Culture

The Holy Score: Down goes Cam Rising, up comes Isaac Wilson as Utah’s season take on a BYU hue


Welcome to the Holy Score, a weekly look at Utah and Brigham Young football in which we assess their performances with no punches pulled or apologies forthcoming. If one of them stinks, we’ll tell you they stink. Most Utah and BYU fans are entirely reasonable — sarcasm alert! — but those who can’t handle the truth should read the message boards instead.

Just as everyone predicted, the road to the Big 12 championship runs through Utah.

Except the script has flipped along Interstate 15: Brigham Young is undefeated, tied atop the conference and barreling toward a possible College Football Playoff berth; Utah is two games out of first place after back-to-back losses, searching for identity and momentum.

It wasn’t supposed to play out like this.

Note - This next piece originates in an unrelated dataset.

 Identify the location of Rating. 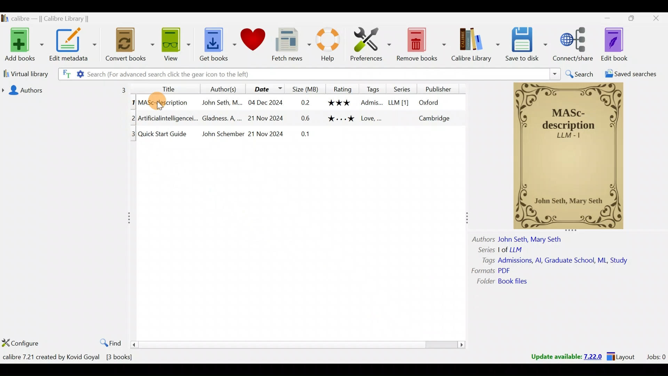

The Cougars had a coach on the Warm Seat in Kalani Sitake and were picked 13th in the Big 12 preseason poll, partly because of uncertainty created by a quarterback competition between Jake Retzlaff and Gerry Bohanon.

The Utes were pegged to win the conference, largely because they had a veteran quarterback, Cam Rising, who was a proven winner and finally healthy after an 18-month recovery from a knee injury.

Then everything went haywire in the Beehive State when Rising was pushed into a set of water coolers on the Baylor sideline in the second game of the season.

That’s right, Utah’s trajectory changed dramatically because of a simple push — the kind of push-in-the-back by defensive players that takes place all the time when scrambling quarterbacks are seeking shelter out of bounds.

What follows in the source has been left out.